Gephardt focused on portraying Dean as a flip-flopping novice in international affairs.
“His positions don’t demonstrate a person grounded in serious foreign-policy experience and expertise,” Gephardt said in a conference call from Philadelphia, where he was raising money. “At the end of the day, we’ve got to have someone with a real foreign-policy background and experience to be able to defeat George Bush.”
A senior advisor to Kerry’s campaign said fellow Democrats are unlikely to damage Dean among his antiwar constituency. Instead, the aide said, they are trying to chop away at another part of Dean’s appeal.
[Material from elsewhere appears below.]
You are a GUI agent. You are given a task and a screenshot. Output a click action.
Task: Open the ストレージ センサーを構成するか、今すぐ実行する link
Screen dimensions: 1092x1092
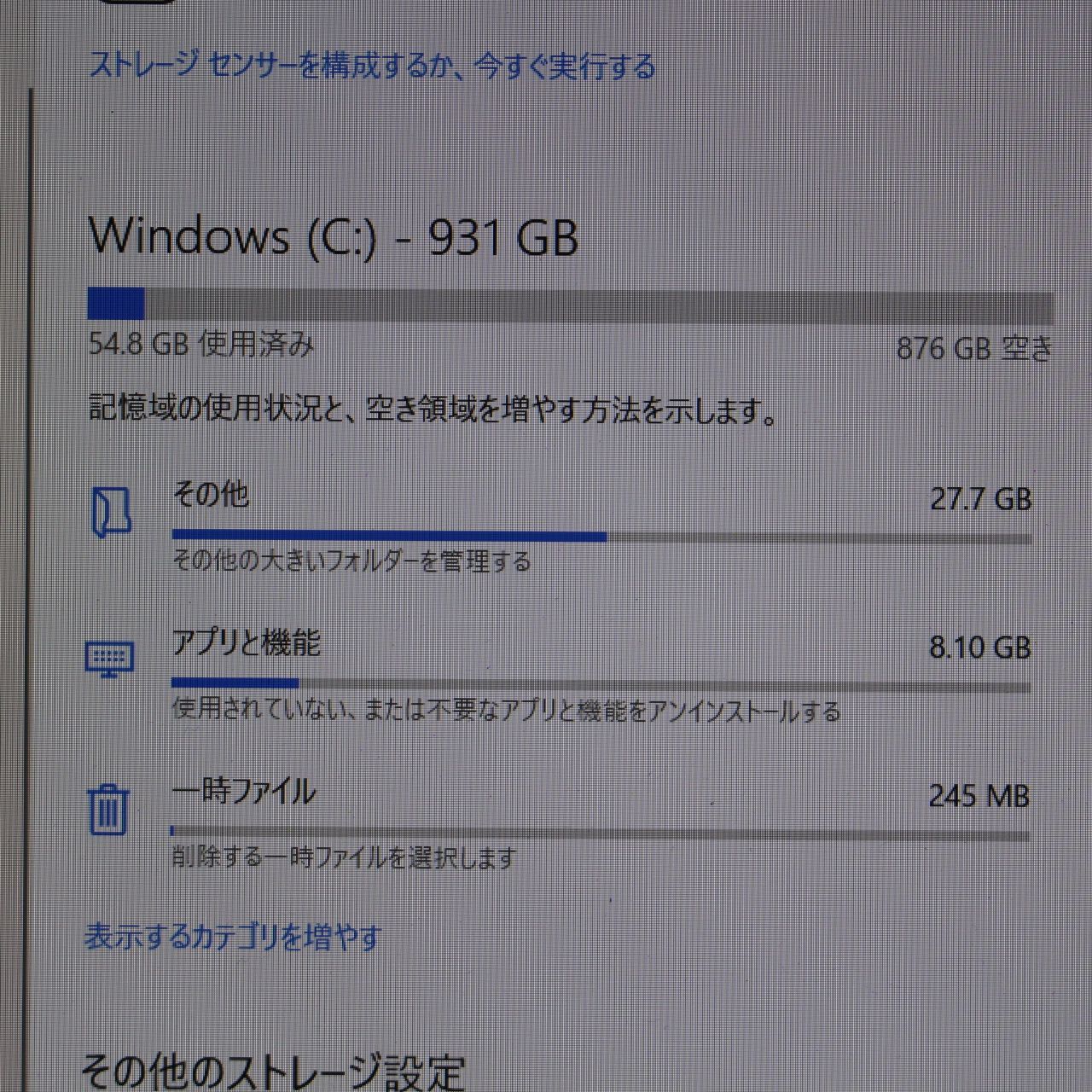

“The fundamental underpinning of [Dean’s] campaign is, ‘I am the straight shooter who will tell you the truth no matter what. And I have stood up for these principles the entire campaign,’ ” said the advisor, who asked not to be named. “To the extent that is demonstrated to be fundamentally untrue, he becomes just another politician. And that really hurts him.”
Times staff writers Nick Anderson, Mark Z. Barabak and James Gerstenzang contributed to this report.